Die Düsseldorfer sind in jenen Tagen mit Überleben beschäftigt, die Situation in der Stadt verschlimmert sich rapide. Der Winter 1946/47 gehört zu den härtesten des Jahrhunderts, im November bricht in Düsseldorf die Brotversorgung zusammen, die Schulspeisung muß eingestellt werden, der Kölner Kardinal erlaubt in seiner Silvester Predigt den Mundraub: ein Volk lernt das „Fringsen".

Anfang 1947 lebt der Durchschnittsrheinländer von ca. 800 Kalorien. Es gibt nichts zu essen, nichts anzuziehen; die amtliche Bekleidungsstelle kann z.

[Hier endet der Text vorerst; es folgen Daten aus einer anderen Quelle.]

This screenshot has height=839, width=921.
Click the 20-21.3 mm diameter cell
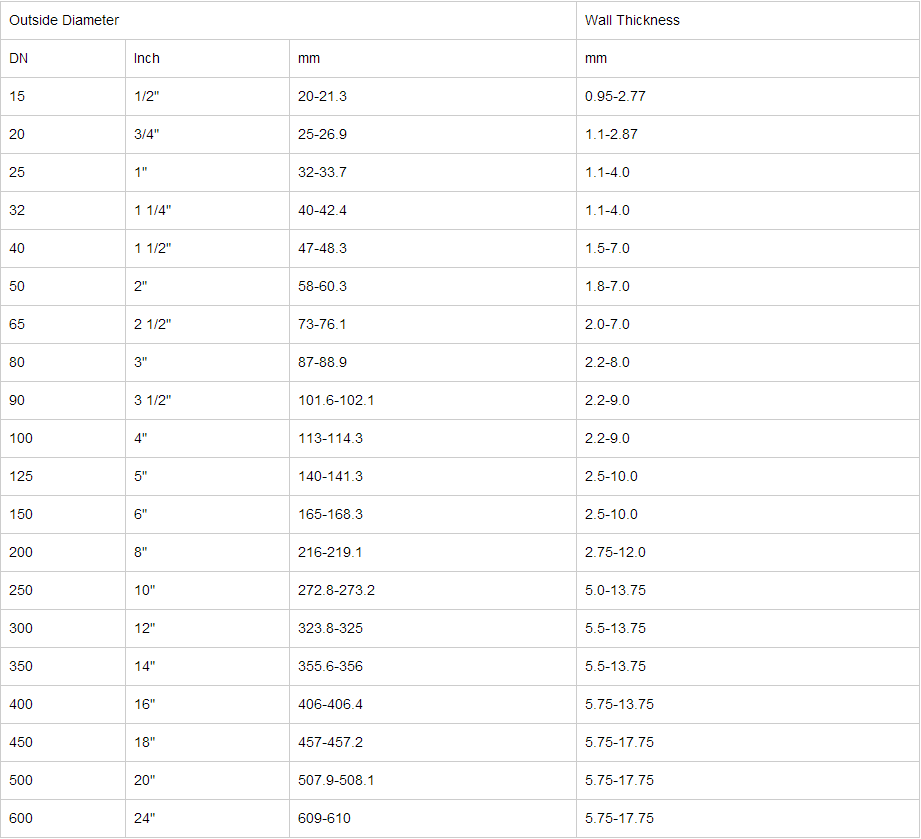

B. im Februar für 430 000 Düsseldorfer ganze zwei Taschentücher zur Verfügung stellen ...

Die Selbstmordrate in der britischen Zone steigt Jahr um Jahr. Und das Düsseldorfer Karnevalslied reagiert. „Donn doch keene Däu an" (1948) erzählt die Geschichte von einem Lebensmüden, der sich in den Rhein stürzen will: „Hä stond zum Sprong schoon op de Bröck, als ein en Stemm zureef: Donn doch keene Däu an / Maak doch kei Gedöns / Fang doch widder neu an / Et hölft nix, wennste stöhns."

Für die meisten Düsseldorfer bleibt tatsächlich nur der Blick nach vorn, Galgenhumor und ein bitteres „Trotz alledem" gehören zum Alltag der Trizonesier. Auch der Karneval dient da dem Überleben, selbst wenn er kaum so fidel wie früher gefeiert werden kann. Hoppeditz erwacht im Ruinen-Düsseldorf nicht mehr auf dem Marktplatz, sondern in der Rheinhalle. Am 10.11.1948 resümiert die „Rheinische Post": „Jetzt geht man in den Saal, um die Tümmer nicht zu sehen. Das ist gut so, denn wir wollen nicht rückwärts, sondern vorwärts sehen."